6 Replies Latest reply on Jun 8, 2010 3:42 PM by swduncan

    Runaway SQL query

      Not sure if this is the forum to post this, but it seems to be the best fit.

      We recently upgraded Solarwinds to 10.5.0.79.  One of the Solarwinds stored procedures [dbm_TrapMessages_DeleteStale] is performing abysmally, taking up 100% CPU time on our SQL Server.

      Anyone else noticed this?

      One of the culprits is this command:

      SELECT TOP 10000 TrapID FROM Traps WHERE DateTime < @date

      As there is no index on the [DateTime] column, SQL Server scans through the table instead (actually a clustered index scan, which amounts to the same thing).  I believe adding a nonclustered index on the [DateTime] column in the [Traps] table will improve performance greatly.  I'll be trying it myself within the next week or so.

      There is another command in that stored procedure that doesn't make much sense:

      SELECT TrapVarBinds.TrapID
      FROM TrapVarBinds
      LEFT JOIN Traps ON TrapVarBinds.TrapID=Traps.TrapID
      WHERE Traps.TrapID IS NULL

      The WHERE predicate will never be true as the [TrapID] column in both the [Traps] and [TrapVarBinds] tables are explicitly defined to not allow nulls.  Again, this is causing extra table scanning.  The WHERE clause should be removed from this statement.

      Our [Traps] table has almost 3 million rows.  Our TrapVarBinds table has over 42 million rows.

       

      Hopefully this will be addressed in a future release.....

       

      Scott

        • Re: Runaway SQL query
          SteveSW

          Scott,

          Thanks for your feedback.
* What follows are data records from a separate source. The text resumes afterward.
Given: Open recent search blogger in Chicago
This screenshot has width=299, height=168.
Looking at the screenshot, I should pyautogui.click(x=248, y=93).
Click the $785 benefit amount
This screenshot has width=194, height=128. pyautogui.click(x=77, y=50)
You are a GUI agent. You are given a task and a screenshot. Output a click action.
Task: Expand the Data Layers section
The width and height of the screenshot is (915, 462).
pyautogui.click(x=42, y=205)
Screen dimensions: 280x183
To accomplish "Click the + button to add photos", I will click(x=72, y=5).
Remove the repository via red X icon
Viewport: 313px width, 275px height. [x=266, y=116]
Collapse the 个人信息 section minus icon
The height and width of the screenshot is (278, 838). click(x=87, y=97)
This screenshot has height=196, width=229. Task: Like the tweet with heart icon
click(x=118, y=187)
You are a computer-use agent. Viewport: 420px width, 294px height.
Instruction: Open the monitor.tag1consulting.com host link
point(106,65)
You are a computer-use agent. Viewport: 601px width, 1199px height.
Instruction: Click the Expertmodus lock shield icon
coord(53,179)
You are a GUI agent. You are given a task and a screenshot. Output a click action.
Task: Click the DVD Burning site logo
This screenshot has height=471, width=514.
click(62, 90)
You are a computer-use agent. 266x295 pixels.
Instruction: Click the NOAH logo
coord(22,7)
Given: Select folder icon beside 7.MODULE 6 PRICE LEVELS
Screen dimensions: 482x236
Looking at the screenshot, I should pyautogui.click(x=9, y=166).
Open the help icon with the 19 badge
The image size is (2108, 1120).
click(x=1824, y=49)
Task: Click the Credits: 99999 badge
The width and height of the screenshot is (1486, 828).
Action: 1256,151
What SolarWinds products do you have installed (Toolset, Orion, Kiwi, etc)? You reference an upgrade to 10.5.0.79 which would indicate the SolarWinds Toolset product. However, those stored procedures do not exist in the Toolset product. If we can identify which product you are having trouble with we can better route your comments to the appropriate team to get the issue resolved.

          --Steve

            • Re: Runaway SQL query

              From our techs:

               

                     

              Main Orion Server Details

               

               

              Orion

              Module   Name:

              Orion   Core

              Version:

              2010.1.0

              Service   Pack:

              None

               

               

              APM

              Module   Name:

              Application   Performance Monitor

              Version:

              3.5

              Service   Pack:

              None

               

               

              NPM

              Module   Name:

              Network   Performance Monitor

              Version:

              10.0.0

              Service   Pack:

              None

            • Re: Runaway SQL query
              bshopp

              Can you please open a support ticket so we can investigate and see what is going on

                • Re: Runaway SQL query

                  One of our techs is going to do so.

                   

                  Thanks.

                    • Re: Runaway SQL query

                      This workaround works quite well:

                      CREATE NONCLUSTERED INDEX [IX_T_D]
                      ON [dbo].[Traps]
                      (
                        [DateTime]
                      )
                      WITH (FILLFACTOR = 70);
                      GO

                      CREATE TABLE #tmpdel ([TrapID] bigint);

                      DECLARE @date datetime, @rowcountvar bigint;
                      --NB deletes everything up to 24 hours ago from now
                      --   change the -1 to number of days previous data to keep
                      SET @date = DATEADD(d, -1, GETDATE());

                      Nextchunk:
                      TRUNCATE TABLE #tmpdel;
                      INSERT INTO #tmpdel ([TrapID])
                        SELECT TOP 10000 [TrapID] FROM [dbo].[Traps] WHERE [DateTime] < @date;

                      DELETE FROM [dbo].[Traps]
                      WHERE [TrapID] IN (SELECT [TrapID] FROM #tmpdel);

                      SELECT @RowCountVar = @@ROWCOUNT;

                      DELETE FROM [dbo].[TrapVarBinds]
                      WHERE [TrapID] IN (SELECT [TrapID] FROM #tmpdel);

                      IF @RowCountVar = 10000 GOTO NextChunk;

                      DROP TABLE #tmpdel;
                      GO

                       

                      Wasn't too taxing on the CPU, finished in under 15 minutes for a 44 million row TrapVarbinds table & 5 million row Traps table.

                       

                      Edit: If regular maintenance had to be unceremoniously halted (we had to restart our SQL Server to kill the running maintenance), you will end up with the TrapVarBinds table full of orphaned records (i.e. no matching TrapID in the Traps table).  The following command will delete those orphaned records in batches of 1,000,000 (you'll need to run it multiple times, set up a loop, or just remove the TOP (1000000) bit):

                      DELETE TOP (1000000) FROM [dbo].[TrapVarBinds]
                      WHERE [TrapID] NOT IN (SELECT [TrapID] FROM [dbo].[Traps]);

                      This takes about 10-20 seconds per batch on our system (64-bit VM with 6GB RAM, SAN-attached).  Your mileage may vary.  I suggest starting with a batch of 10,000 first to monitor impact on system (especially if it is shared with other systems).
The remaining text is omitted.